In assisted reproductive technology, we take such control over the whole reproductive process that major changes in lifestyle are not necessary. We are in control over the ovaries, how quickly the eggs grow and how they are fertilized in the laboratory. It seems quite difficult to understand how any lifestyle change could possibly impact that technique. Having said that, we generally discourage patients from drinking. We say you should consider yourself to be pregnant from the time you start. We discourage them from overly vigorous exercise. I tell them not to start training for a marathon in the middle of a fertility cycle, but light exercise, or reasonable aerobic exercise, is OK. Having sex is OK, at least until the time the embryo is put back into the uterus. There are no special foods and no special restrictions on anything else. Really everything else is pretty much OK, because we're controlling everything in such a tight way that lifestyle really plays a very minor role at that level.
Are assisted reproductive technology treatments expensive?

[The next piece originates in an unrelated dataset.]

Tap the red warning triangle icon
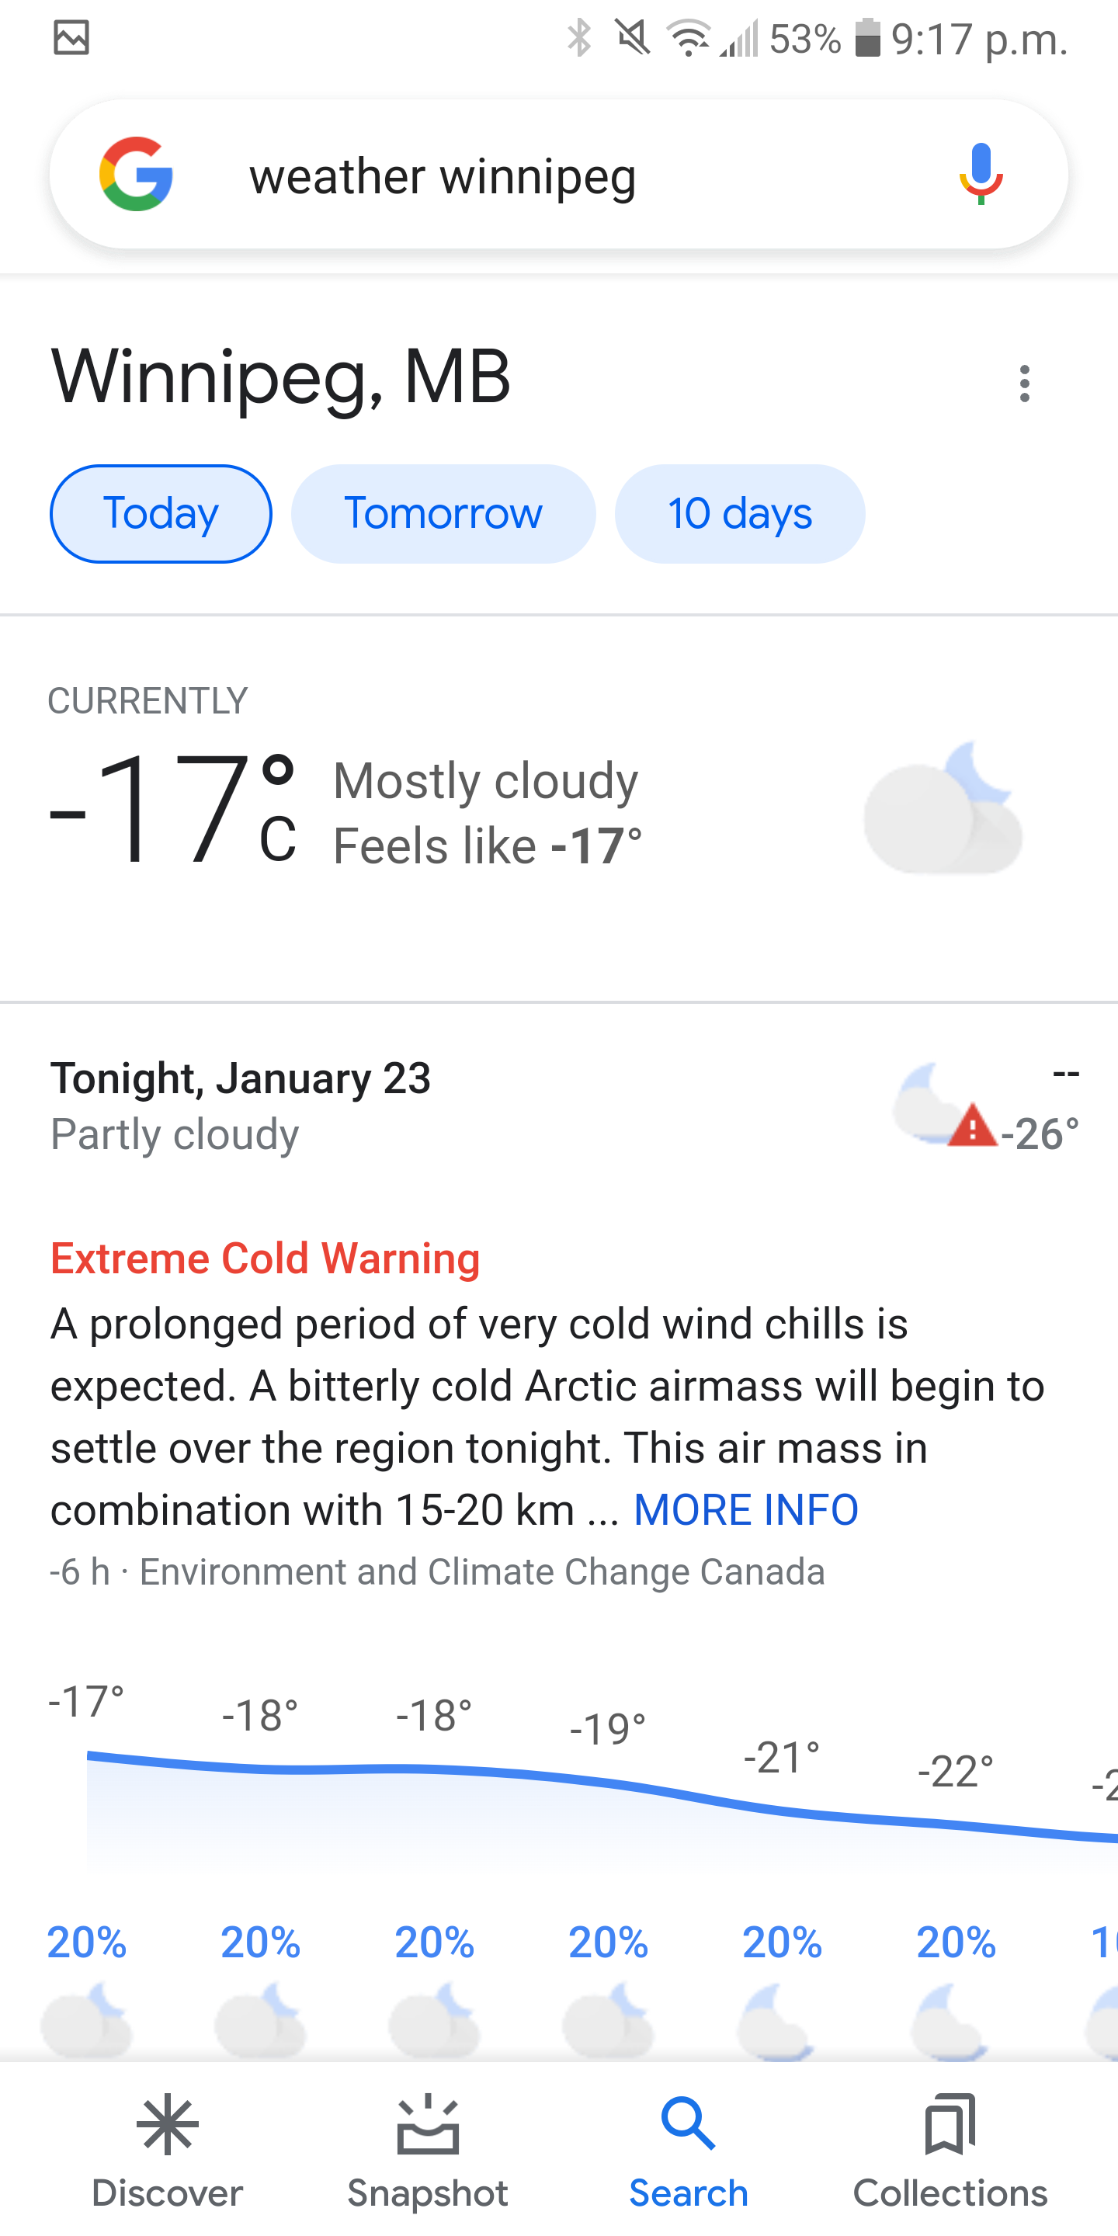1118x2236 pixels. 972,1128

Assisted reproductive technology in general is very labour intensive, both for the patient as well as of course the fertility clinic. The patient has to have multiple office visits, take multiple injections, and the clinic has to do ultrasounds, exams, blood tests, and then of course after the eggs are retrieved not only the egged or tubal process itself, but then all the work in the laboratory that involves finding the eggs, fertilising them, watching the embryos, and transferring them from dish to dish. So, quite a lot of work goes into this process and as a consequence IVF is quite expensive relatively speaking. A ball park figure in the United States is about $10,000 for one cycle. Some of that of course is the cost of the medication, but most of it is the cost to the clinic and to all the people that are doing the work. For comparison a minor surgical procedure in an outpatient surgery centre; such as a tubal ligation or a laparoscopy or an arthroscopy; all those procedures cost about $10,000 it's a ball park figure in that same kind of range. Medical intervention in general is quite expensive in the United States. There are very high standards for all the material that have to be used. Every piece of equipment has to be certified for human use and so on. So, the costs are quite high all the way along the way. From the perspective of a minor surgical procedure IVF is not that expensive, but compared with just going to the doctor for an office visit, of course it's quit expensive.
Do insurance plans normally cover assisted reproductive technology treatments?
It is an unfortunate fact that in the United States the majority of insurance plans do not cover infertility treatment. That is, of course, not the case everywhere, and it really depends on what state you live in. For example, a New York, Massachusetts, an Illinois, and Arkansas have mandated coverage, and that means that everyone that works and has health insurance in those states has infertility coverage. Most states of the union, however, do not have mandated coverage and as a consequence, infertility is not covered by most insurance plans. Of course, it depends on the individual. That is not universally true. We do have patients here in California that come in with insurance. But the majority of patients, I think need to expect that this is something they are going to have to pay for out of pocket.